36-29
「ありがとね、ユリスティナ。お陰でシェスカを怒らせずにすんだよ」
シェスカがファルナのところに向かったのを見送ってから、俺は傍にいたユリスティナにお礼を言った。すると、彼女は頬を赤らめてもじもじし始めた。
「いえ……わたくしはただ……当たり前のことをしたまでです。ユウマ様にお礼を言われるようなことはしておりません」
「そう言うなって。俺は素直に助かったよ。こんな状態でシェスカと遊んだら絶対ぶっ倒れるもん。」
「そ……そう言っていただけると……その……嬉しいです。ユウマ様のお役にたてて良かったです」
そう言ったユリスティナだったが、彼女は急に何かを察したように後退りしながら俺のもとから離れた。
「久しぶりだね、優真……」
「……万里華……」
ユリスティナが向けていた視線の方角に目を向けると、そこには万里華の姿があった。
彼女の表情からは怒りの感情が読み取れる。だが、それも仕方ないのだろう。俺は皆の元から黙って離れた。守ると約束しておきながら、彼女達の傍に居られなかった。怒るのは当然だと思う。

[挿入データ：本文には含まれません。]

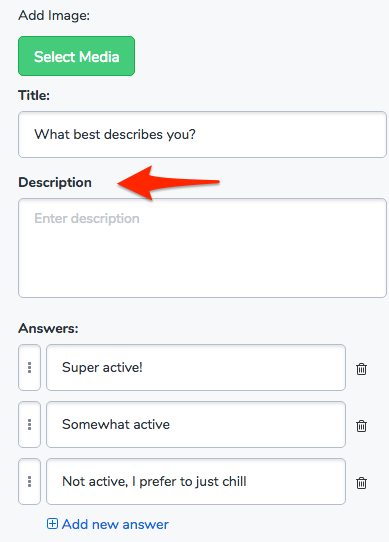Click the reorder handle beside 'Somewhat active'
The height and width of the screenshot is (542, 389).
[x=29, y=424]
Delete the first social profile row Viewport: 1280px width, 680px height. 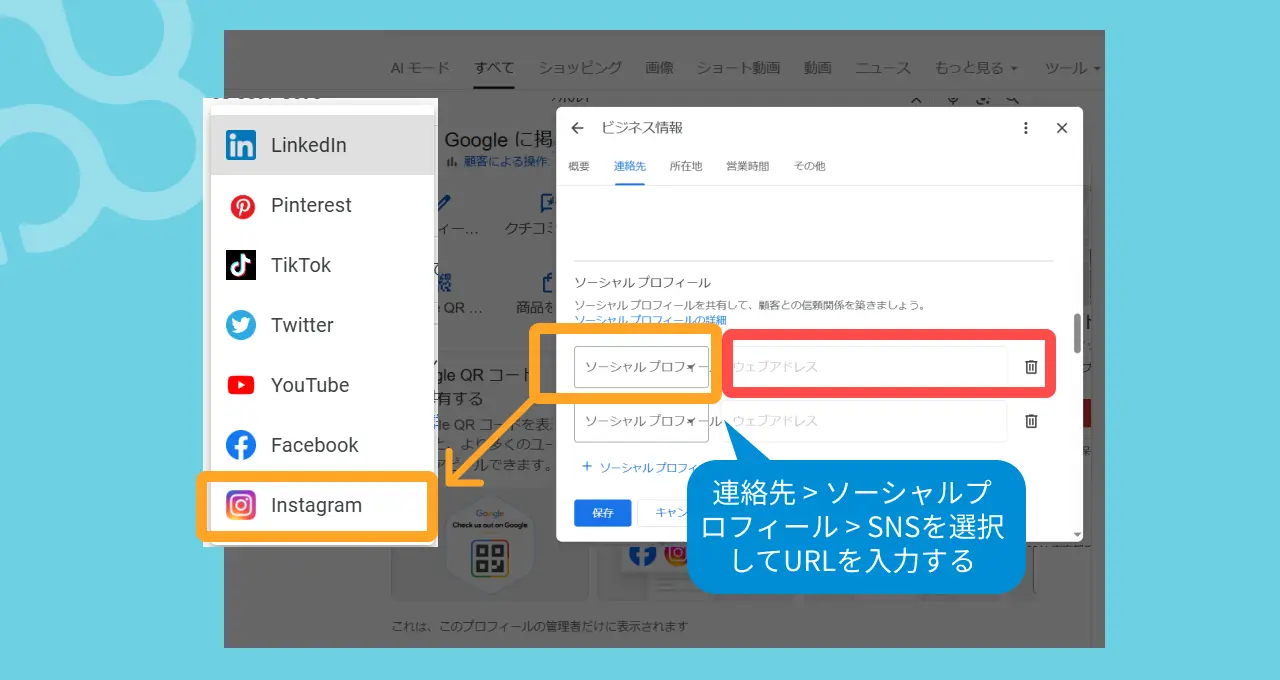[x=1031, y=367]
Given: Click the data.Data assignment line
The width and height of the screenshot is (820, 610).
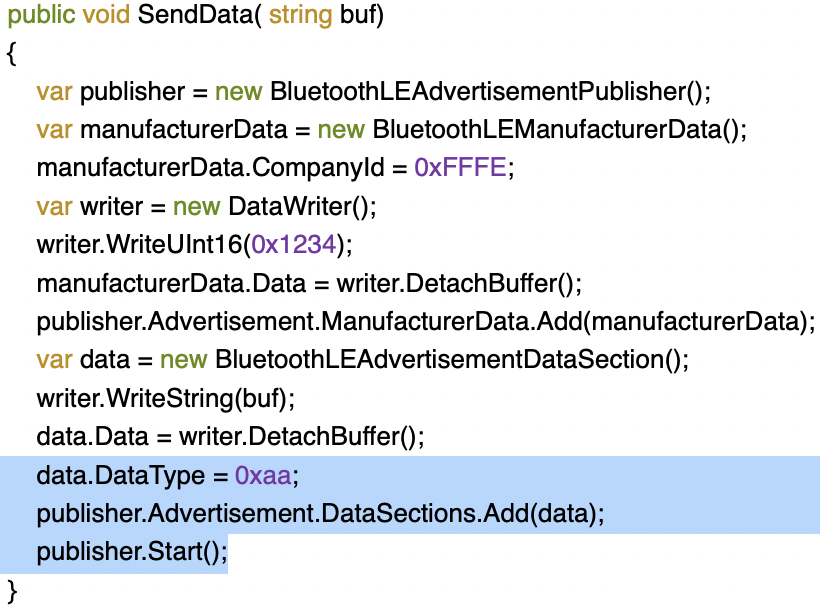Looking at the screenshot, I should coord(231,436).
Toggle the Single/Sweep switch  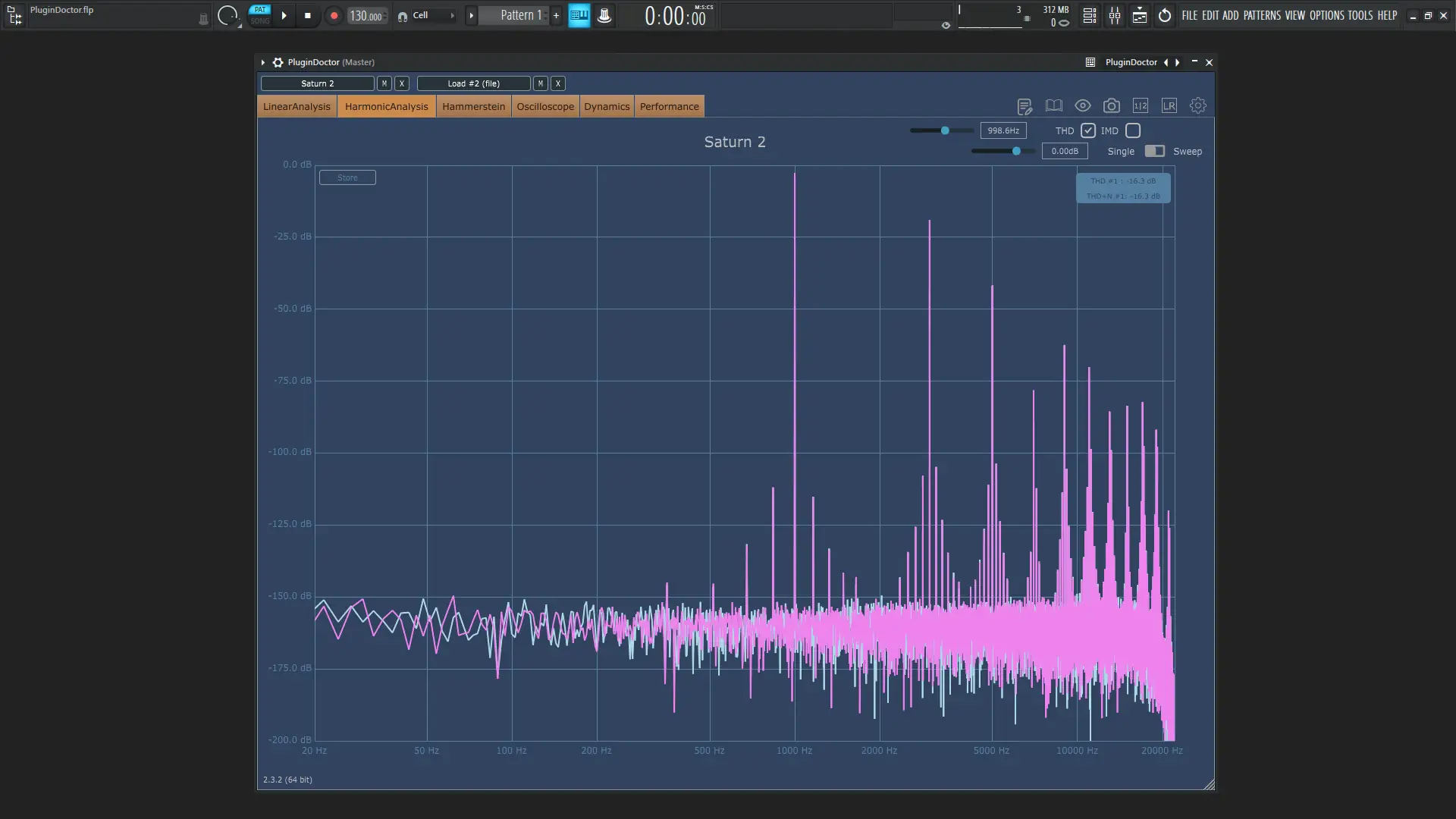tap(1154, 151)
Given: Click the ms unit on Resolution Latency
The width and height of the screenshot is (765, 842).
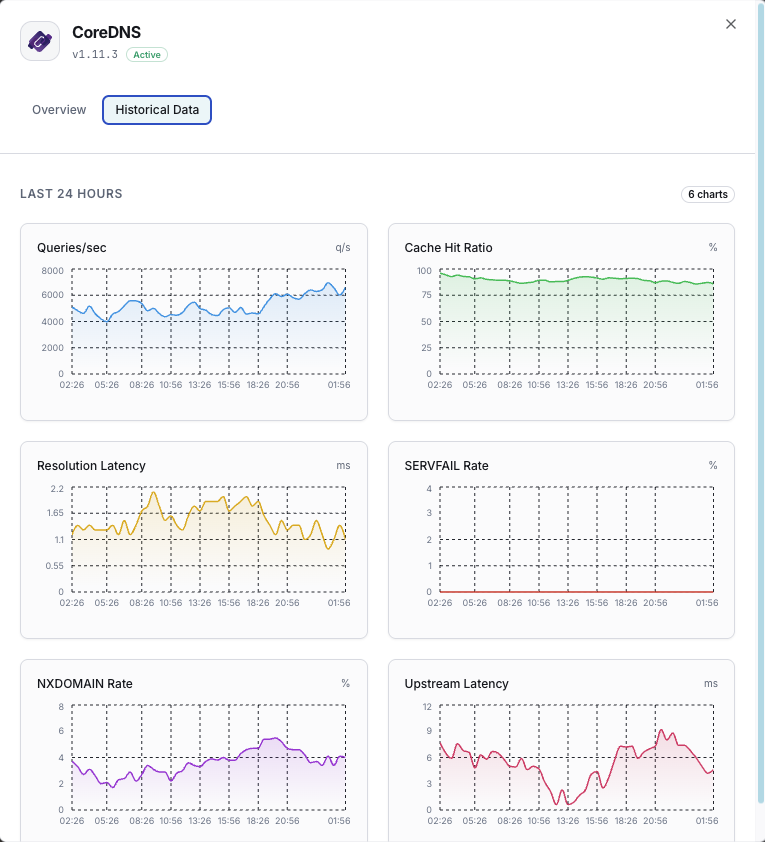Looking at the screenshot, I should tap(342, 466).
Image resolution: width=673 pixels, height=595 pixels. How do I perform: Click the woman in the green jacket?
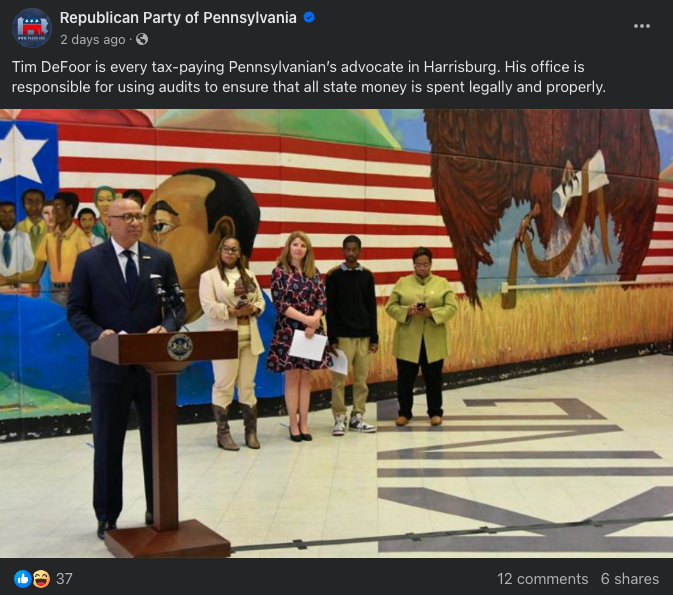click(x=421, y=336)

万里華は真剣な眼差しで俺を見つめると、彼女は地面に座っている俺の前に正座した。長年の付き合いでわかる。彼女の目は何かを我慢しているのか辛そうだ。
「……歯を食いしばっててね……」
そんなことを言われて、何がなんだかわからなくなった直後、俺の頬に痛みが走った。
横に向けられた顔を彼女の方に向けると、さっきよりも辛そうな顔で、涙を流していた。
皮膚に感じた痛みよりも心が痛みを訴えてくる。
「……なに考えてんのよ! こっちがどれだけ心配したか……わかってんの!!」
「ごめん……皆に相談もせずにそっちを離れて……」
「違う!!」
涙声で俺を怒鳴る万里華に俺は謝ることしかできなかった。だが、万里華はいきなりそれを否定してくる。
「そうじゃないの!! 優真が自分の意思関係なく強制的に連れていかれたことくらい女神様から説明を受けたから知ってるよ!! 今更そんなことはどうでもいいの!!」
てっきり万里華は聖域の入口から勝手に離れた件で、怒っているんだと思っていた。だから叩かれたんだと思っていた。
でも、彼女は違うと言う。
いくら考えたってそれ以外に彼女が怒っている理由がわからない。
「……第4試練でなんであんなことしたの?」
「だ……第4試練?」
「そう……なんでこんなボロボロになるまでやってんのよ……」
「いや……それは……ファルナ達がお腹を空かせながらもここまで頑張ってくれたんだ……俺が全力でやるのは……」
「それで死ぬ気だったの?」
「さすがにそこまでは……」
「朱雀族の子がいなかったらとっくに死んでたじゃない!! あの子が回復できないほど消耗していたらどうするつもりだったのよ!! もっと自分のことを考えてよ!! もっと自分の命を大切にしてよ!! 優真が死んじゃったら私はどうしたらいいのよ!!」
万里華は呆然として動けなくなった俺の体を何度も何度も叩き続けた。涙を流しながら自分の心配をしてくれる彼女の存在が、俺にはとても愛おしく思えた。